START Information given

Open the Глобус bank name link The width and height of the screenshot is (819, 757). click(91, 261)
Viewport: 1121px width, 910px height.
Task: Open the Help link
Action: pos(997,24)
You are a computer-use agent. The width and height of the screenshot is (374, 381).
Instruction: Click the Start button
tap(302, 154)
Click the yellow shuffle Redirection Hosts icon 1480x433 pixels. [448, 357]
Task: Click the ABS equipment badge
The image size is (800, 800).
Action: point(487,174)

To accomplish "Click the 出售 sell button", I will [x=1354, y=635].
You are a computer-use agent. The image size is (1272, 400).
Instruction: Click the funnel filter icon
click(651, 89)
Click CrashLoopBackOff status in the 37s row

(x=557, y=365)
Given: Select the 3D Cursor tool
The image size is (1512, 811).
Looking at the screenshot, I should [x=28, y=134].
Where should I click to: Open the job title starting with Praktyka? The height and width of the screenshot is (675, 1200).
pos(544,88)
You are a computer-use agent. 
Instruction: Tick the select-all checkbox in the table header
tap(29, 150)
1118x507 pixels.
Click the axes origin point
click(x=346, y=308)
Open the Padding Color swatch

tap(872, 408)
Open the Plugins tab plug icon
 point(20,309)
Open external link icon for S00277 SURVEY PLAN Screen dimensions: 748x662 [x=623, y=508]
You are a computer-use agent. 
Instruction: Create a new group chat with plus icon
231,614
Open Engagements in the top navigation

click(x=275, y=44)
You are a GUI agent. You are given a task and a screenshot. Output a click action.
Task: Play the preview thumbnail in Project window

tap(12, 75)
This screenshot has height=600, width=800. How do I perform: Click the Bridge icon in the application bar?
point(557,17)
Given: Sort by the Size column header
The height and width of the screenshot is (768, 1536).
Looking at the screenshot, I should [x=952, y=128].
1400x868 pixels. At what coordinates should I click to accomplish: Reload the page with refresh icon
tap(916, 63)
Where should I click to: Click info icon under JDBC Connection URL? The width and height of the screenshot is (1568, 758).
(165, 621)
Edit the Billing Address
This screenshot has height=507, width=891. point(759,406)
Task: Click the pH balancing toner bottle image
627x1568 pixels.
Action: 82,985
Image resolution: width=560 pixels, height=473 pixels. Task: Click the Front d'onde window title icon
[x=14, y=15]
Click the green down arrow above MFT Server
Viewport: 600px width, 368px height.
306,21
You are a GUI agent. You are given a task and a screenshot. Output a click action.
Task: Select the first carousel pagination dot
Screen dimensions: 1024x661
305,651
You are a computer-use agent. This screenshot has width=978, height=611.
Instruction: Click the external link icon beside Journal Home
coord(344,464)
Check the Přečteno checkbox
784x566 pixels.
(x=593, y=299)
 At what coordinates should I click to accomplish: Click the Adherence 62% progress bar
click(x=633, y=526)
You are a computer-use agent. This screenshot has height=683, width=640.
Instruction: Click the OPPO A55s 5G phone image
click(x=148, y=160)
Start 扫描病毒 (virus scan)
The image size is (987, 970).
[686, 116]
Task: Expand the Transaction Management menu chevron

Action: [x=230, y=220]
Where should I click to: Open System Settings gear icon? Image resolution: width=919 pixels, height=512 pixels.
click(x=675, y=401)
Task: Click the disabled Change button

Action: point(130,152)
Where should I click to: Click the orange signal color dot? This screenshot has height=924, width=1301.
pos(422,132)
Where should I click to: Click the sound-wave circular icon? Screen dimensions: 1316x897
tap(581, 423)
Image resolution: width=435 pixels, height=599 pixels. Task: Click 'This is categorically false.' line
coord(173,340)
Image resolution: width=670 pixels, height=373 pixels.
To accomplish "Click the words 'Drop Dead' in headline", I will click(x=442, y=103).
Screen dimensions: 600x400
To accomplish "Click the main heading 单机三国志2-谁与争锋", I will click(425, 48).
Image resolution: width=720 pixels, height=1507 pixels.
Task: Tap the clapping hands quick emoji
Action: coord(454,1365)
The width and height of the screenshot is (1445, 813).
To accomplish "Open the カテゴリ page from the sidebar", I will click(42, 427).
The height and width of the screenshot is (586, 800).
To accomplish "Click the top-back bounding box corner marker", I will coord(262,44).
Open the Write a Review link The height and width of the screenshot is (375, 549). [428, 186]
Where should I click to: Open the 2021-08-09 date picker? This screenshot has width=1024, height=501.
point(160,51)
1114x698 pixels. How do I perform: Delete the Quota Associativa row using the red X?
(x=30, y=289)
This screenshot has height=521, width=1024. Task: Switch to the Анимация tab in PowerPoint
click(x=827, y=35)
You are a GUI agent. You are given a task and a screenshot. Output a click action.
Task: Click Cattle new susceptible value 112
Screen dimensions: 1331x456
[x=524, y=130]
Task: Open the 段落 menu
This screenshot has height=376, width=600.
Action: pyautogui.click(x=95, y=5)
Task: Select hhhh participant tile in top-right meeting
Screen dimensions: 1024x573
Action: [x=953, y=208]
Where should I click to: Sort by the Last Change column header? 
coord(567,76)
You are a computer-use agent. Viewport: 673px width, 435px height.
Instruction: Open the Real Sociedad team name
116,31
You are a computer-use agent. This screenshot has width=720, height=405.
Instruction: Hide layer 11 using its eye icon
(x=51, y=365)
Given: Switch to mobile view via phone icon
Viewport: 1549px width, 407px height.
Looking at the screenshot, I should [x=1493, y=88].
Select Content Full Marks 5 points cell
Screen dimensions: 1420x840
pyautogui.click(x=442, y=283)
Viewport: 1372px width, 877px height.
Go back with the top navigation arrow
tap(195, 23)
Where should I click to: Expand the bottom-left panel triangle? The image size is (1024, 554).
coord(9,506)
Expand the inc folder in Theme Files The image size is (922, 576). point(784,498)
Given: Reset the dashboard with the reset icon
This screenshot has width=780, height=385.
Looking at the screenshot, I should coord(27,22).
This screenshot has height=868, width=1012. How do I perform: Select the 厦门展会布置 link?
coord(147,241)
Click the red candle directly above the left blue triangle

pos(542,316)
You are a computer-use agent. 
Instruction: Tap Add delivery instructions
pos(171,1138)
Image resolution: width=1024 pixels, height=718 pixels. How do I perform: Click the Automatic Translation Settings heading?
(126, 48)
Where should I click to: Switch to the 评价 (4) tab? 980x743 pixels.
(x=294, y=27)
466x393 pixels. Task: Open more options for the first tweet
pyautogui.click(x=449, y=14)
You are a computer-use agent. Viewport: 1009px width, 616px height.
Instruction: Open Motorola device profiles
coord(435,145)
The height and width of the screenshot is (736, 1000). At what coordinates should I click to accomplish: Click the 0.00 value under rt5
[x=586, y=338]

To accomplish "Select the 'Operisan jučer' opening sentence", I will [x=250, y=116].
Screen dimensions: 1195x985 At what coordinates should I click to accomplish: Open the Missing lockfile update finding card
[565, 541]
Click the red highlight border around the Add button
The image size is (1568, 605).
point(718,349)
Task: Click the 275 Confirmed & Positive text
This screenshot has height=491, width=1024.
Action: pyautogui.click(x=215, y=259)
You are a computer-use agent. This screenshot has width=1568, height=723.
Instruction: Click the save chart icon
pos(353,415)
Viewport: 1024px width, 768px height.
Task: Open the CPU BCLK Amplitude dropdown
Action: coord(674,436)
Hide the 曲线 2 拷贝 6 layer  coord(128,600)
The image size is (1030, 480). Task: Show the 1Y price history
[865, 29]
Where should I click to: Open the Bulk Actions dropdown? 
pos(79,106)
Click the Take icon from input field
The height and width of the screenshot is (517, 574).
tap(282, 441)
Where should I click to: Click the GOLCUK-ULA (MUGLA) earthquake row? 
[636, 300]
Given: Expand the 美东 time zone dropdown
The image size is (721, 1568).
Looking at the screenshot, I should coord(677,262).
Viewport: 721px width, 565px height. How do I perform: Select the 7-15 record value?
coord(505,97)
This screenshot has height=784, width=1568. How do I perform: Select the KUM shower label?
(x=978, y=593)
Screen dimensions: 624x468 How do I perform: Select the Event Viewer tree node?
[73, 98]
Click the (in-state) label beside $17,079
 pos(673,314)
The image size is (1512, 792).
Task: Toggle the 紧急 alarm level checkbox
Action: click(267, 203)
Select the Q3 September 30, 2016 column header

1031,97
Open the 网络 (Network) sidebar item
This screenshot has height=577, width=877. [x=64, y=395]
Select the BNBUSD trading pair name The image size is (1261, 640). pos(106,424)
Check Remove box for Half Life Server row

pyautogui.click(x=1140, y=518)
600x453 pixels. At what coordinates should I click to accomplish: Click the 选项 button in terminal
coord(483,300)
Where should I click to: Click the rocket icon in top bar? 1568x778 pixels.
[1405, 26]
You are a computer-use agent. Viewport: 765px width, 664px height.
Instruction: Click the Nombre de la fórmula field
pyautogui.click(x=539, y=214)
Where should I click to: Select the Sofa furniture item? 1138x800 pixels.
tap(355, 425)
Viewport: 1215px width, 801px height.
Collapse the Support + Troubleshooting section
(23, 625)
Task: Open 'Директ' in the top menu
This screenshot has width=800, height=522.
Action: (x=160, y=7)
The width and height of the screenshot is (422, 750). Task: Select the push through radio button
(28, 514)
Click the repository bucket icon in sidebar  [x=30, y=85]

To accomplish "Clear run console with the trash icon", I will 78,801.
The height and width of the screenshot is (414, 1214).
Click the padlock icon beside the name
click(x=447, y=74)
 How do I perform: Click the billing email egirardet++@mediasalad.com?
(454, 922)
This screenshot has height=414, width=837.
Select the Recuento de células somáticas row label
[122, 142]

END Information given

Copy out every line from the one containing "This screenshot has height=414, width=837." to the end of the material, both ends included.

**Your response:**
This screenshot has height=414, width=837.
Select the Recuento de células somáticas row label
[122, 142]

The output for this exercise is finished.